Say you’ve been wanting to integrate videos on your product pages for a while, but it seemed like too much of a pain to customize. Also, with any customization, you might create bugs and errors, or if the code is not written well, you’ll unnecessarily increase page load times.
In Magento 2, you just add a link to your video, a title, and a description as fields on the product page, and the video populates. You can even customize the preview image. There’s no need to worry about where you’re going to host the video or how this may interfere with performance.
Composer Installs – Package Manager
Your code depends on a number of libraries and some of those libraries depend on other libraries. One downside to this is a rather complicated and manual update process. When Magento comes out with an urgent security patch, this can be a hassle and a risk.
Composer allows you to declare the libraries you depend on and finds out which versions of which packages can and need to be installed, and installs them (meaning it downloads them into your project). For your developers, they only have to change one file and that instructs the composer to pull the code. In simple terms, less time, smaller costs, and less risk.
Split the database
In Magento 1, customers browse and check out on the same database used by employees in the admin. Sharing a single database means that one overloaded area can devastate performance for all three. For example, if you’ve got too many admins poking around Magento’s interface, your customers are going to experience slower page loads.
With Magento 2, you have the option to create three separate databases, referred to as “main” (products and configuration settings), “checkout,” and “orders” (where the orders are stored). Therefore, your admins working in Magento’s OMS won’t bog down performance for your customers and vice versa.
DevDocs – Formal Documentation
Magento 1 documentation leaves a lot to the imagination. For example, maybe a developer has a question about configuring multiple databases like in the example described above. In the past, a developer’s best bet was to search Stackoverflow, an online forum for programmers. Barring that, there was always Google. But even if the developer managed to find an answer, there was no telling how reliable it was.

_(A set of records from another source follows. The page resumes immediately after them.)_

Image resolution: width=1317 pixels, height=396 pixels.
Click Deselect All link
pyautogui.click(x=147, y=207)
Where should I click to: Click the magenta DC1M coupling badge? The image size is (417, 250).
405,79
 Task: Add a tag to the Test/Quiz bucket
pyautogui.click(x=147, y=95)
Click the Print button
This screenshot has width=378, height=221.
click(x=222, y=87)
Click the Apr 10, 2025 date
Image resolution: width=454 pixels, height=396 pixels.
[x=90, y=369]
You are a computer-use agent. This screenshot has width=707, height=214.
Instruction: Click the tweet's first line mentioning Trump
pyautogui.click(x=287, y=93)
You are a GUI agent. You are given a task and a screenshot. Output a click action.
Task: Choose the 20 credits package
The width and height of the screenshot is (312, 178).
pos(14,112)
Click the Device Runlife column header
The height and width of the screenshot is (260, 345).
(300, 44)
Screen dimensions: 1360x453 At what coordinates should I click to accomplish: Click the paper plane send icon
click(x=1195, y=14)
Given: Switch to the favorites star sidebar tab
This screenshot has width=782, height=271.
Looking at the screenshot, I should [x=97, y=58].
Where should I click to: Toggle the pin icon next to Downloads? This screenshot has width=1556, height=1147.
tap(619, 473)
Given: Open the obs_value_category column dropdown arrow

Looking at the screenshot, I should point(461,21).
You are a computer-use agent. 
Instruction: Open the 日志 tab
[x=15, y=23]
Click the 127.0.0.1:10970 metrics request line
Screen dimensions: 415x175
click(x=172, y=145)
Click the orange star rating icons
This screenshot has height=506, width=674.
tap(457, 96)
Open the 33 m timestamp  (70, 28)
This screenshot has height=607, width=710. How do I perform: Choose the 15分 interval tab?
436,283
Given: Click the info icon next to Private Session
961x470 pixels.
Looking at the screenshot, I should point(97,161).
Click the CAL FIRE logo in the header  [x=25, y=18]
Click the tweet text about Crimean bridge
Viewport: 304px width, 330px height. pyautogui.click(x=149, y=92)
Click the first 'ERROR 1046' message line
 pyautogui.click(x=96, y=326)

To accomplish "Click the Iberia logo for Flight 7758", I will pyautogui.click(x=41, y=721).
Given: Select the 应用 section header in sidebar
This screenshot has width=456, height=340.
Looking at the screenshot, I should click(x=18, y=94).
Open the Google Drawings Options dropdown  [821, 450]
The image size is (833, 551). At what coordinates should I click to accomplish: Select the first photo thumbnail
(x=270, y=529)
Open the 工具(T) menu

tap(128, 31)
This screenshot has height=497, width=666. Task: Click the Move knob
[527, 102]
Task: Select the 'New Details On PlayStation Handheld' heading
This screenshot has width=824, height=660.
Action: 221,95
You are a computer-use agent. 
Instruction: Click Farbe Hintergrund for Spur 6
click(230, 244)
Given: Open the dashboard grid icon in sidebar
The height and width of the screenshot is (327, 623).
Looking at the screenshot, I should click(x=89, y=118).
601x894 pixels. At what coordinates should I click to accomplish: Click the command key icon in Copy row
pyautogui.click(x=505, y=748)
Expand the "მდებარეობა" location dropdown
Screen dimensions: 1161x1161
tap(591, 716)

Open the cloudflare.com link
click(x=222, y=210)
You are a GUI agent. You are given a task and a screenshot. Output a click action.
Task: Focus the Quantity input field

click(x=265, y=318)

At an agency like Blue Acorn, teams work together to fill in knowledge gaps, but many Magento developers work alone. As the employer or client of such a developer, you’re often the one paying (directly or indirectly) for them to look for solutions instead of writing code. Paying for research is a part of any complex service, but a more efficient solution would be welcomed by everyone.
Luckily, Magento heard the cries of the community and has released DevDocs, a community-driven documentation portal moderated by Magento. The information is consolidated in one place, and because Magento is moderating the community, it’s much more reliable. Magento 2 developers will spend less time looking for answers and more time programming.
The future is coming.
There are another few items on the roadmap for Magento 2. They aren’t far along enough for us to comment on in-depth, but they have us excited. These include:
- Magento’s Visual Design Editor
- B2B Features
- Quality of the Magento 2 Marketplace
We’ll be sure to release more articles as these features are released. He’ll be diving into the challenges and solutions we find during an actual Magento 2 implementation. In the meantime, contact us about having your next site built on Magento 2.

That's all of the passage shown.